Perhaps the most quintessential example of the ‘game with feelings’ is Life is Strange, the teen time travel drama from Dontnod Entertainment and Square Enix, which is set in the quiet seaside town of Arcadia Bay, Oregon. Life is Strange had all of the ingredients guaranteed to make games critics sit up and pay attention: from its young female protagonist, to its near-total lack of combat, to the “it’s a pretty obscure band, you probably haven’t heard of it” soundtrack and its emphasis on choice-and-consequence narrative gameplay - the hottest ticket in town since Telltale Games stormed onto the scene with The Walking Dead in 2012.
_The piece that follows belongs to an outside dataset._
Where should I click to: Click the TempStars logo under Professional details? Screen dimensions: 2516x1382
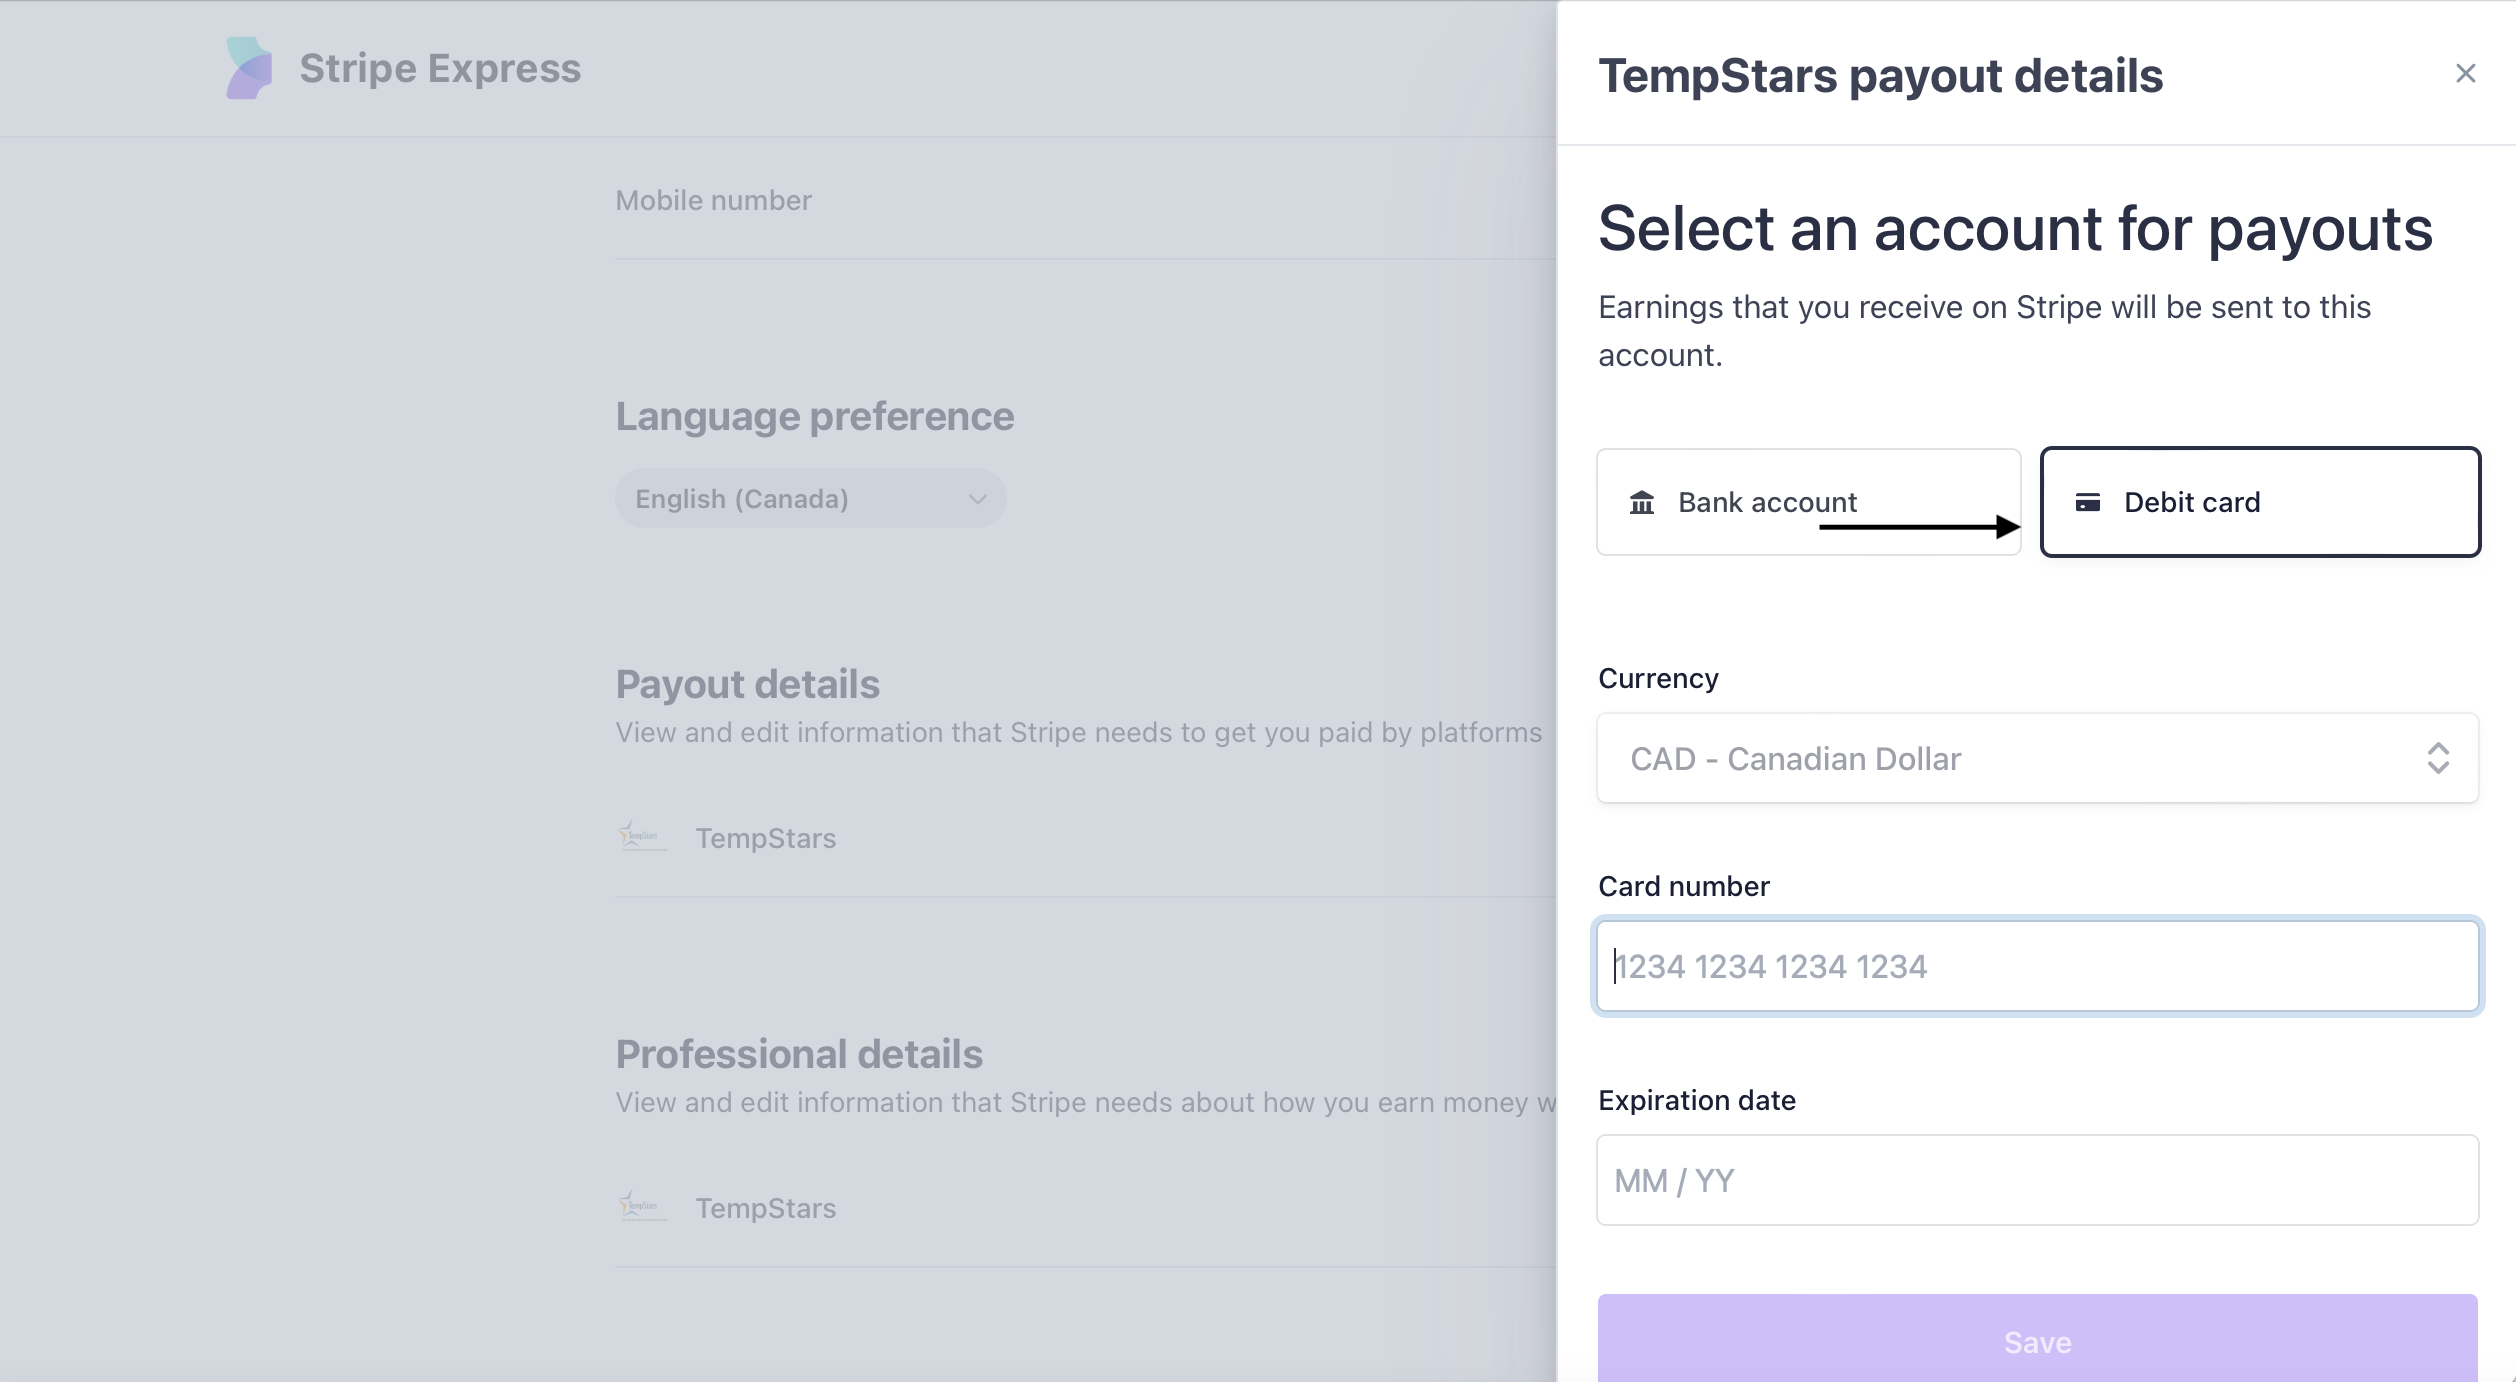pyautogui.click(x=642, y=1207)
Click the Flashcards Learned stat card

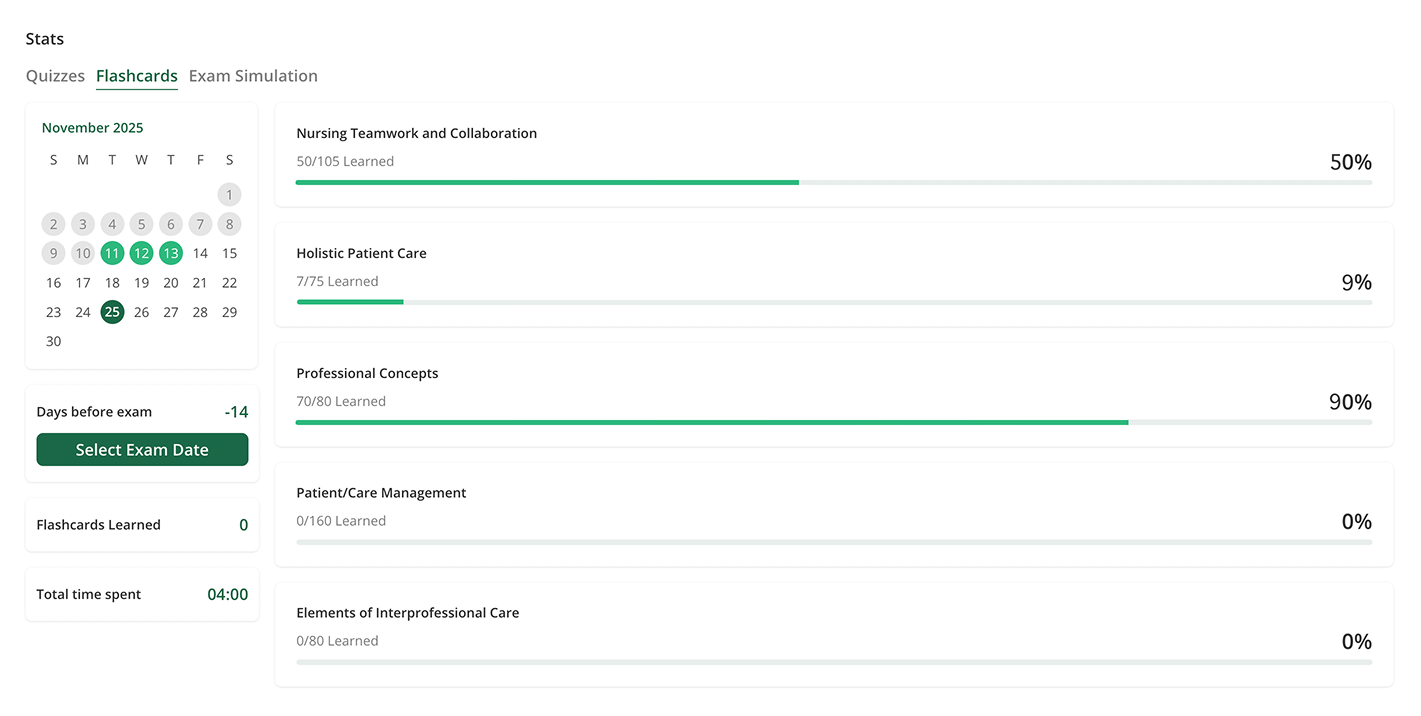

Firewatch definitely seems to be in the same vein as Life is Strange - albeit with better dialogue. The majority of the game is spent simply breathing in the atmosphere and shooting the breeze with Delilah. It’s a lazy, relaxing, laidback sort of game that takes the player on an unhurried hike through the forest, slowly opening up more pathways and locations, and giving every opportunity to just sit back and enjoy the view. The quieter moments, along with the more mundane realities of being a fire lookout (at one point Henry has to awkwardly lecture a pair of skinny-dipping teenage girls on the dangers of setting off fireworks in a forest), are actually the best part of the game.
Where Firewatch goes astray is in its attempt to introduce a mystery plotline. Without giving too much away, Firewatch’s larger story centers around an increasingly puzzling and sinister series of clues that ultimately turn out to be the work of a single character doing a lot of improbable things without any clear motive to do so. It makes for some tantalizing moments along the way (in a forest that’s a two-day hike from civilization, Delilah spots a strange man in Henry’s watchtower while Henry himself is out hiking), and some clever bits of misdirection, but the intriguing set-up only makes the relatively weak pay-off all the more dissatisfying.
While it may not be the most groundbreaking release of the year, Firewatch does mark another tentative step forward in exploring video game experiences beyond established genres like shooting and racing. It’s an intriguing promise of what might come next, but also a sign that games based around story, exploration and characters may be settling into a pattern of their own that’s a bit too comfortable.
Firewatch is available now on PC and PlayStation 4.